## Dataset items
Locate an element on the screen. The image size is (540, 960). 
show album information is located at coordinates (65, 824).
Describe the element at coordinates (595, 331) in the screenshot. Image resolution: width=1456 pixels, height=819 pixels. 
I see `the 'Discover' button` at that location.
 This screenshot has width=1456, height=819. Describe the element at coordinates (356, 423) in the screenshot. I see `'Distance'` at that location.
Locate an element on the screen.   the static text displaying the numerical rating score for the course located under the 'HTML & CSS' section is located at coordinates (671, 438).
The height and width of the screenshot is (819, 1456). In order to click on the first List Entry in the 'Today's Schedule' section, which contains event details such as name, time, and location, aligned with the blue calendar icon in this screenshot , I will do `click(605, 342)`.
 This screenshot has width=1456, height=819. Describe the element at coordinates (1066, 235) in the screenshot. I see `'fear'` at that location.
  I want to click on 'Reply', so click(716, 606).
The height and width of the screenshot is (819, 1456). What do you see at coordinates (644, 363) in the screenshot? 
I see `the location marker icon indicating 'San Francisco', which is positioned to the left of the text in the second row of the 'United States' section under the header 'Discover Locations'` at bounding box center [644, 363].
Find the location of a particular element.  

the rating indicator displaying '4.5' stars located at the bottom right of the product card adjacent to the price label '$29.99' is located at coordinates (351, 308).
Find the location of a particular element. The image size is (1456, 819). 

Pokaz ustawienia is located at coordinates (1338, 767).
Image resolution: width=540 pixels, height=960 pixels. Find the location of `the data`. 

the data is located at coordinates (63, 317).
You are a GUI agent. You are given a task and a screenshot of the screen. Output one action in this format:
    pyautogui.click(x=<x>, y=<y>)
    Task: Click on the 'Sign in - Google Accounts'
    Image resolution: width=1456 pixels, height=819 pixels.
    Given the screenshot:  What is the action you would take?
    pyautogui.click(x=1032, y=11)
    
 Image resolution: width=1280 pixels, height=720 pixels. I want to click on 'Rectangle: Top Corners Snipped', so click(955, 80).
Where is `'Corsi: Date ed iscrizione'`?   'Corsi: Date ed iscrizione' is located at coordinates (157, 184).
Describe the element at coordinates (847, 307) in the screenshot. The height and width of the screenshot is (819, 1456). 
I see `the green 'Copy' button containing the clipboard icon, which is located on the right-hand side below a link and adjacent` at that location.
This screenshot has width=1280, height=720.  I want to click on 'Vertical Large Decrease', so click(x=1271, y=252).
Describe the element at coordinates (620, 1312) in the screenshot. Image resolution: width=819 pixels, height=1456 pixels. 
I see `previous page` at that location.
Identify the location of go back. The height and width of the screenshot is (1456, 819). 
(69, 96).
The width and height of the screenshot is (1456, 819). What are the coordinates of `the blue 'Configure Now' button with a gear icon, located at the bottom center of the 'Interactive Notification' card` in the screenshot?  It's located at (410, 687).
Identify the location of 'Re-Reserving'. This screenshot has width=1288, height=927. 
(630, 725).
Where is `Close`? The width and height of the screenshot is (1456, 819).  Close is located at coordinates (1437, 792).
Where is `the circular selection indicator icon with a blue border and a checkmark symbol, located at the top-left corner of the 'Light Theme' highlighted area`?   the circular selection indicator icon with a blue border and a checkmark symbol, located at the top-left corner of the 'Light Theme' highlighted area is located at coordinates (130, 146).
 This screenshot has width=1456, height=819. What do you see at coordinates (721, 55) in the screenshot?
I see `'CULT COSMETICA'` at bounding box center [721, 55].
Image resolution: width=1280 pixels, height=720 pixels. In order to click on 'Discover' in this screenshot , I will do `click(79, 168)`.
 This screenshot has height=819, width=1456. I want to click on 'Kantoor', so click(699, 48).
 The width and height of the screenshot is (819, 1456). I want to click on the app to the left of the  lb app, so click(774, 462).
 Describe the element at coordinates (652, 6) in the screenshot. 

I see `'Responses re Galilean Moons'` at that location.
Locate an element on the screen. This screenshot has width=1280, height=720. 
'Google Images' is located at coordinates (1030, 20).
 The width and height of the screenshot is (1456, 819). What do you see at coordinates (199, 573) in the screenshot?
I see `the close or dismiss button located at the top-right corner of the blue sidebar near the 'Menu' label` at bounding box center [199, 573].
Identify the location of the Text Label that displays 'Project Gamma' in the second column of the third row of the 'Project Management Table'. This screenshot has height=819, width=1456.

## Set exercise
Copy out each line of the material above, keeping every word and character unchanged.

## Output for this exercise
Locate an element on the screen. The image size is (540, 960). 
show album information is located at coordinates (65, 824).
Describe the element at coordinates (595, 331) in the screenshot. Image resolution: width=1456 pixels, height=819 pixels. 
I see `the 'Discover' button` at that location.
 This screenshot has width=1456, height=819. Describe the element at coordinates (356, 423) in the screenshot. I see `'Distance'` at that location.
Locate an element on the screen.   the static text displaying the numerical rating score for the course located under the 'HTML & CSS' section is located at coordinates (671, 438).
The height and width of the screenshot is (819, 1456). In order to click on the first List Entry in the 'Today's Schedule' section, which contains event details such as name, time, and location, aligned with the blue calendar icon in this screenshot , I will do `click(605, 342)`.
 This screenshot has width=1456, height=819. Describe the element at coordinates (1066, 235) in the screenshot. I see `'fear'` at that location.
  I want to click on 'Reply', so click(716, 606).
The height and width of the screenshot is (819, 1456). What do you see at coordinates (644, 363) in the screenshot? 
I see `the location marker icon indicating 'San Francisco', which is positioned to the left of the text in the second row of the 'United States' section under the header 'Discover Locations'` at bounding box center [644, 363].
Find the location of a particular element.  

the rating indicator displaying '4.5' stars located at the bottom right of the product card adjacent to the price label '$29.99' is located at coordinates (351, 308).
Find the location of a particular element. The image size is (1456, 819). 

Pokaz ustawienia is located at coordinates (1338, 767).
Image resolution: width=540 pixels, height=960 pixels. Find the location of `the data`. 

the data is located at coordinates (63, 317).
You are a GUI agent. You are given a task and a screenshot of the screen. Output one action in this format:
    pyautogui.click(x=<x>, y=<y>)
    Task: Click on the 'Sign in - Google Accounts'
    Image resolution: width=1456 pixels, height=819 pixels.
    Given the screenshot:  What is the action you would take?
    pyautogui.click(x=1032, y=11)
    
 Image resolution: width=1280 pixels, height=720 pixels. I want to click on 'Rectangle: Top Corners Snipped', so click(955, 80).
Where is `'Corsi: Date ed iscrizione'`?   'Corsi: Date ed iscrizione' is located at coordinates (157, 184).
Describe the element at coordinates (847, 307) in the screenshot. The height and width of the screenshot is (819, 1456). 
I see `the green 'Copy' button containing the clipboard icon, which is located on the right-hand side below a link and adjacent` at that location.
This screenshot has width=1280, height=720.  I want to click on 'Vertical Large Decrease', so click(x=1271, y=252).
Describe the element at coordinates (620, 1312) in the screenshot. Image resolution: width=819 pixels, height=1456 pixels. 
I see `previous page` at that location.
Identify the location of go back. The height and width of the screenshot is (1456, 819). 
(69, 96).
The width and height of the screenshot is (1456, 819). What are the coordinates of `the blue 'Configure Now' button with a gear icon, located at the bottom center of the 'Interactive Notification' card` in the screenshot?  It's located at (410, 687).
Identify the location of 'Re-Reserving'. This screenshot has width=1288, height=927. 
(630, 725).
Where is `Close`? The width and height of the screenshot is (1456, 819).  Close is located at coordinates (1437, 792).
Where is `the circular selection indicator icon with a blue border and a checkmark symbol, located at the top-left corner of the 'Light Theme' highlighted area`?   the circular selection indicator icon with a blue border and a checkmark symbol, located at the top-left corner of the 'Light Theme' highlighted area is located at coordinates (130, 146).
 This screenshot has width=1456, height=819. What do you see at coordinates (721, 55) in the screenshot?
I see `'CULT COSMETICA'` at bounding box center [721, 55].
Image resolution: width=1280 pixels, height=720 pixels. In order to click on 'Discover' in this screenshot , I will do `click(79, 168)`.
 This screenshot has height=819, width=1456. I want to click on 'Kantoor', so click(699, 48).
 The width and height of the screenshot is (819, 1456). I want to click on the app to the left of the  lb app, so click(774, 462).
 Describe the element at coordinates (652, 6) in the screenshot. 

I see `'Responses re Galilean Moons'` at that location.
Locate an element on the screen. This screenshot has width=1280, height=720. 
'Google Images' is located at coordinates (1030, 20).
 The width and height of the screenshot is (1456, 819). What do you see at coordinates (199, 573) in the screenshot?
I see `the close or dismiss button located at the top-right corner of the blue sidebar near the 'Menu' label` at bounding box center [199, 573].
Identify the location of the Text Label that displays 'Project Gamma' in the second column of the third row of the 'Project Management Table'. This screenshot has height=819, width=1456.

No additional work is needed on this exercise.